__文書の抜粋__:
世界の終わりに柴犬と」というアニメ動画で、主人公の柴犬・ハルさんが、洋犬と和犬における「賢さ」の意味合いの違いを解説する話があります:

洋犬の賢さは人の指示に忠実に従うところにあります
対して柴の賢さは自分の考えに従い行動するところにあるのです

動画 0:42頃〜

このハルさんの話に、『言語学の教室 哲学者と学ぶ認知言語学』(西村義樹・野矢茂樹, 2013, 中公新書)p.109や『大改訂新版 英文法総覧』(安井稔・安井泉, 2022, 開拓社)p.332で言及されている、「英語では犬を散歩させるときに “walk”を他動詞として使える」という言語事実を絡めると、面白い考察ができるのではないかと思い記事にしてみました。

語彙的使役構文 (lexical causatives)の成立しやすさ

まず、「犬などの動物を散歩させる」の意味合いで用いる、英語の他動詞 “walk”は、“open”「開ける」や “break”「壊す」と同様の語彙的使役動詞 に分類される。

語彙的使役動詞を用いた文の特徴は、「太郎が窓を開ける」を例にとると、太郎が窓に対して何らかの働きかけを行い、その結果として窓が開く…という出来事全体を意味し、「開ける - 開く」のような自動詞と他動詞の対応関係(自他対応: causative alternation)が見られることにある。

「太郎が窓を開ける」が表す意味の図(『言語学の教室』p.104より)

__指示 1__:
柴犬と語彙的使役についての抜粋から、「世界の終わりに柴犬と」という」で始まり「開く」のような自動詞と他動詞の対応関係(自他対応: causative alternation)が見られることにある。」までの部分を、一字も変えずに繰り返してください。
__指示 2__:
柴犬と語彙的使役についての抜粋のうち、「語彙的使役動詞を用いた文の特徴は」で始まる段落を、主な内容を残したまま箇条書きにまとめてください。
__指示 3__:
柴犬と語彙的使役についての抜粋を、最後の図の説明文に続けて先へ書き進めてください。
このあとの資料は、ここでの作業には使いません。

__表示情報__:
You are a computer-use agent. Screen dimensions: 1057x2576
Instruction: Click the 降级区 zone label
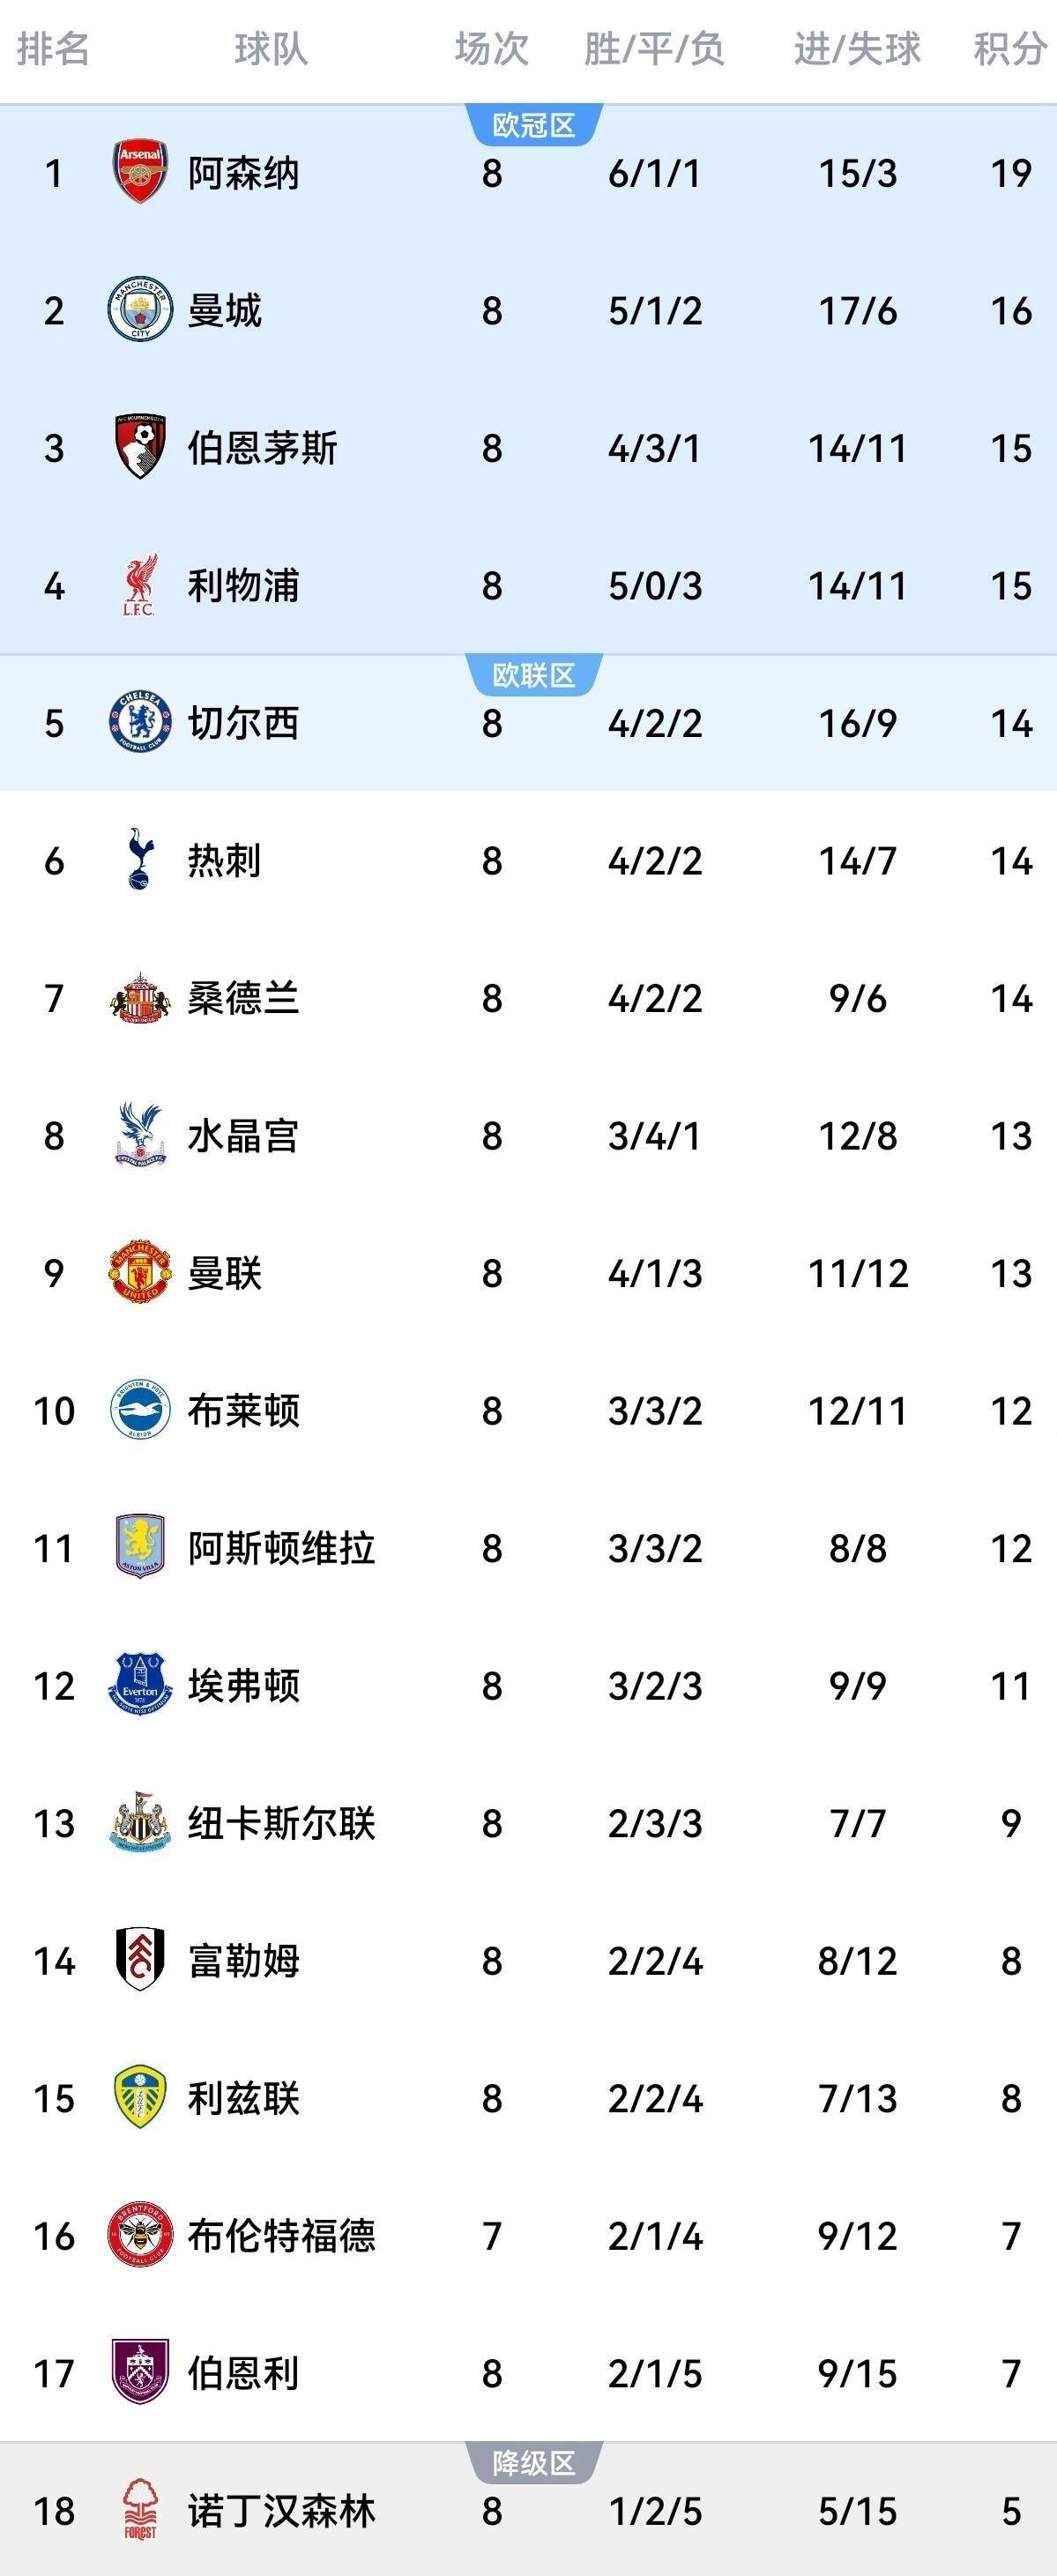[534, 2463]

__正解 1__:
世界の終わりに柴犬と」というアニメ動画で、主人公の柴犬・ハルさんが、洋犬と和犬における「賢さ」の意味合いの違いを解説する話があります:

洋犬の賢さは人の指示に忠実に従うところにあります
対して柴の賢さは自分の考えに従い行動するところにあるのです

動画 0:42頃〜

このハルさんの話に、『言語学の教室 哲学者と学ぶ認知言語学』(西村義樹・野矢茂樹, 2013, 中公新書)p.109や『大改訂新版 英文法総覧』(安井稔・安井泉, 2022, 開拓社)p.332で言及されている、「英語では犬を散歩させるときに “walk”を他動詞として使える」という言語事実を絡めると、面白い考察ができるのではないかと思い記事にしてみました。

語彙的使役構文 (lexical causatives)の成立しやすさ

まず、「犬などの動物を散歩させる」の意味合いで用いる、英語の他動詞 “walk”は、“open”「開ける」や “break”「壊す」と同様の語彙的使役動詞 に分類される。

語彙的使役動詞を用いた文の特徴は、「太郎が窓を開ける」を例にとると、太郎が窓に対して何らかの働きかけを行い、その結果として窓が開く…という出来事全体を意味し、「開ける - 開く」のような自動詞と他動詞の対応関係(自他対応: causative alternation)が見られることにある。

__正解 2__:
- 語彙的使役動詞を用いた文は、出来事全体を意味する。たとえば「太郎が窓を開ける」は、太郎が窓に何らかの働きかけを行い、その結果として窓が開く、という出来事を表す。
- 「開ける - 開く」のように、自動詞と他動詞の対応関係(自他対応: causative alternation)が見られる。

__正解 3__:
『言語学の教室』p.104 より引用

つまり、英語の他動詞 “walk”についても、たとえば “I walked my dog.”ならば、飼い主 (I) が飼い犬 (my dog) に対して何らかの働きかけを行い、その結果として犬が散歩するという結果事象が生じる…という出来事全体を表していることになる。

迂言的使役構文 (periphrastic causatives)

英語の “I walked my dog.”を日本語訳するならば、「私は飼い犬を散歩させた。」と表現せざるを得ないが、「散歩させる」は1単語ではなく、「散歩する」+使役を表す助動詞「-せる」を組み合わせたものである。

“open / 開ける”のような、使役動詞1語で「対象に働きかけて何らかの結果を引き起こす(=使役)」出来事を表す語彙的構文に対して、“make my dog walk / 散歩させる”のように、複数の語を組み合わせて使役を表現する文を迂言的使役構文と呼ぶ。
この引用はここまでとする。